A shareholder may participate in the OGSM and vote in person (in such a case, natural persons should present documents confirming their identity, e.g. an ID card, passport; representatives of shareholders other than natural persons should present valid copies of entries in the relevant registers, listing the persons authorised to represent such entities who will appear at the OGSM as representatives of such shareholders) or by a proxy.

A member of the Management Board, member of the Supervisory Board, employee of Budimex S.A., member of corporate bodies or employee of a subsidiary of Budimex S.A. may be appointed as a proxy for the OGSM. In such a case, the appointment will only be valid for one general meeting. The proxy is obliged to disclose to the shareholder any circumstances leading to any actual or potential conflict of interest. Subgranting of powers of attorney is excluded. The proxy shall vote as instructed by the shareholder.

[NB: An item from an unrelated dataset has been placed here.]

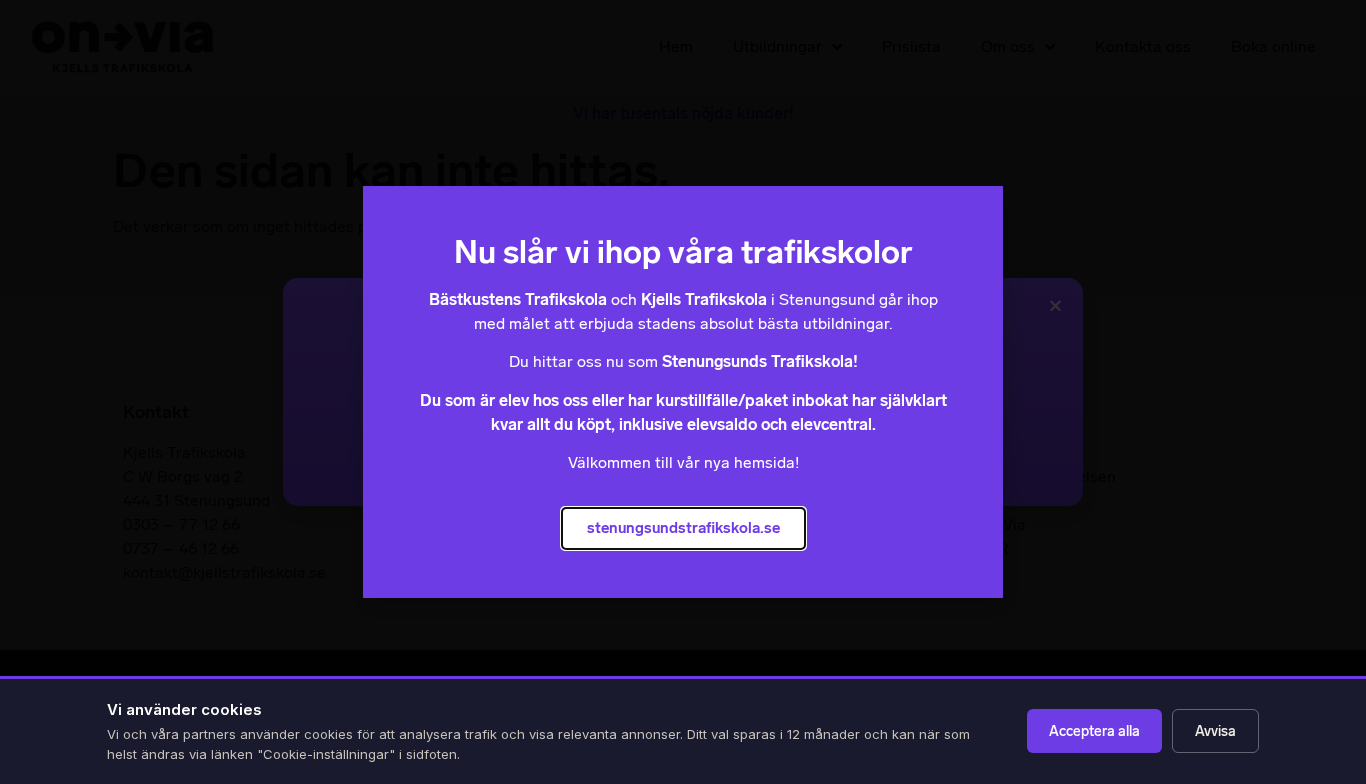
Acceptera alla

A Shareholder cannot, neither personally nor by proxy, vote on adopting resolutions concerning his/her liability towards the Company, however it arises, including the vote of approval in relation to the performance of duties by the Members of the Management Board, the relief from obligation towards the Company or a dispute between such Shareholder and the Company. The shareholder may vote on issues concerning him/her, referred to in the previous sentence, as a proxy. In such a case, the rules described in the previous paragraph shall apply accordingly.

A proxy exercises all rights of the shareholder at the OGSM, unless the content of the power of attorney provides otherwise.

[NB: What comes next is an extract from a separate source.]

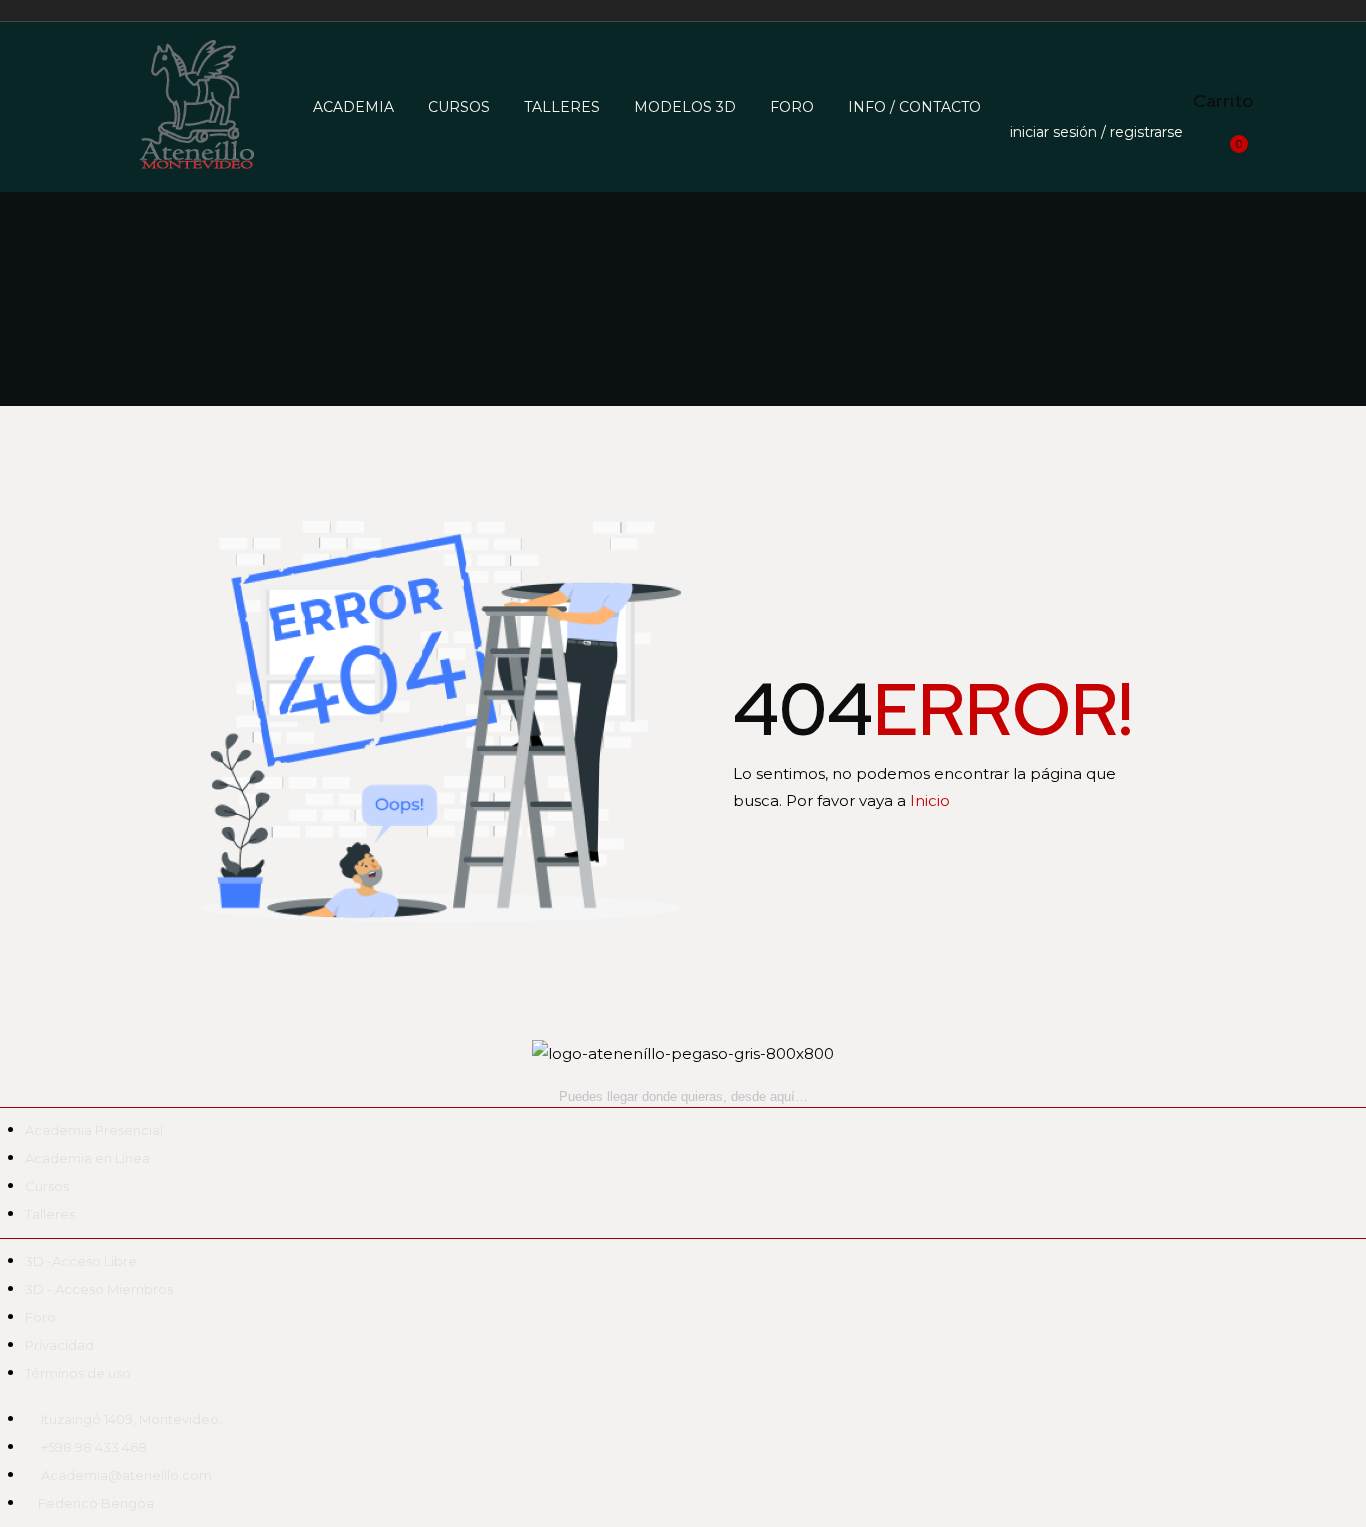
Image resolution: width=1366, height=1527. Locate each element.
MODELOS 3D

A proxy may grant further power of attorney if it results from the content of the power of attorney.

A proxy may represent more than one shareholder and vote separately with shares of each of them.

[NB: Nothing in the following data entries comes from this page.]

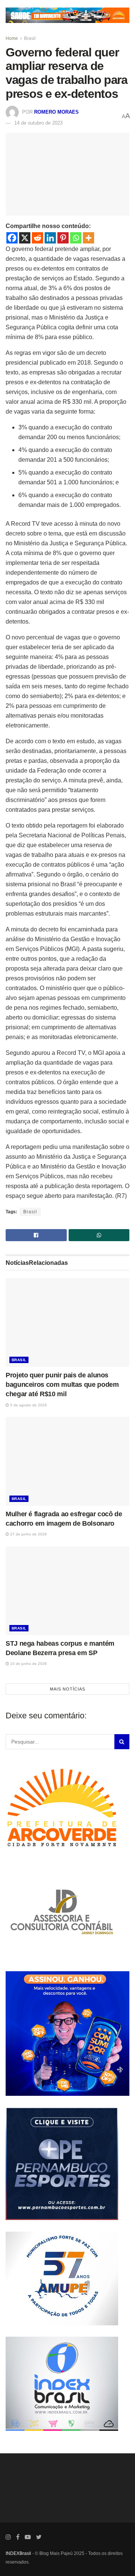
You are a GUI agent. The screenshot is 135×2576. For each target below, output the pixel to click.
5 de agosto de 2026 (28, 1405)
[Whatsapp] (75, 237)
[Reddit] (37, 237)
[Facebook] (12, 237)
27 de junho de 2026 (28, 1534)
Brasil (30, 38)
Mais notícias (67, 1689)
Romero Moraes (56, 112)
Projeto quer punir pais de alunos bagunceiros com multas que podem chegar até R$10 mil (62, 1384)
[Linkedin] (50, 237)
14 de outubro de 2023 (38, 123)
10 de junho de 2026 (28, 1664)
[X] (24, 237)
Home (12, 38)
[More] (88, 237)
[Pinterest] (63, 237)
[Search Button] (121, 1741)
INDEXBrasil (18, 2553)
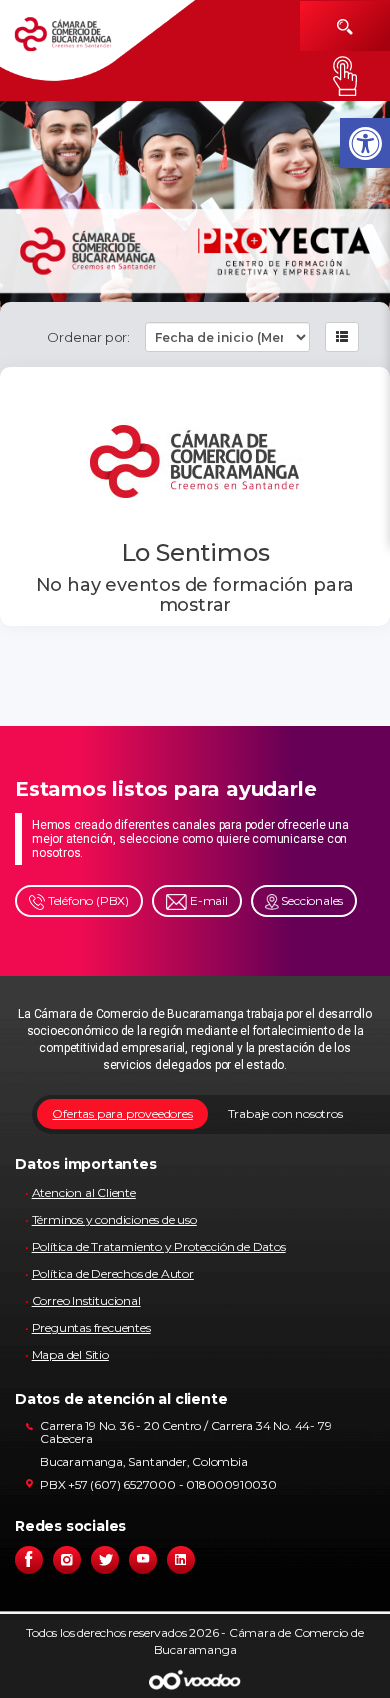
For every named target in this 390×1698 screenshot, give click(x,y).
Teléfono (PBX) (87, 900)
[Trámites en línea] (345, 76)
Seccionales (311, 900)
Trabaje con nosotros (285, 1113)
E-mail (207, 900)
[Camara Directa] (78, 41)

The shareholder holding shares recorded on the collective account may appoint separate proxies for exercising the rights in shares recorded on such account.

The shareholder holding shares recorded on more than one securities account may appoint separate proxies for exercising the rights

in shares recorded on each of the accounts.

The power of proxy to participate in the OGSM and execute the right to vote must be granted in writing or in electronic form by sending the power of proxy to the e-mail address walnezgromadzenie@budimex.pl

In the case of granting the power of proxy in a written form, the proxy should present the original document of the power of proxy before the OGSM commences, together with documents confirming empowerment of the persons signing the power of proxy to grant it – in the case of chain of powers of proxy – together with documents confirming empowerment of the persons signing the powers of proxy to grant subsequent powers of proxy (e.g. copies of an entry in the relevant registers, ID documents, subsequent powers of proxy). 

A power of proxy in the electronic form does not require a qualified electronic signature.

A power of proxy in electronic form should be formulated in a separate document signed by a shareholder or a person authorised to represent a shareholder, sent as an appendix in PDF format (not password-protected) to the e-mail address walnezgromadzenie@budimex.pl A power of proxy in electronic form must be accompanied by the documents confirming the right of a given shareholder to participate in the OGSM, as well as appropriate documents (ID card, passport, a valid copy of an entry in the relevant register, chain of powers of proxy – the same rules as for a power of proxy granted in writing, described above) confirming the right of the person signing a power of proxy to represent a shareholder. The notice of granting the power of proxy in electronic form should include the shareholder's telephone number and e-mail address, as well as the proxy's telephone number and e-mail address through which Budimex S.A. will be able to communicate with the shareholder and the proxy.

Pursuant to Article 412[1] § 5 of the Code of Commercial Companies, Budimex S.A. shall take appropriate measures to identify a shareholder and a proxy in order to verify the validity of the power of proxy granted in electronic form. As a consequence, before sending a power of proxy in electronic form to the address given above, the shareholders of Budimex S.A. should take measures according to clause 13 below,

and a power of proxy sent in electronic form must be delivered to the above e-mail address by 17 June 2020, 3 p.m. at the latest (i.e. be in the inbox of Budimex S.A.).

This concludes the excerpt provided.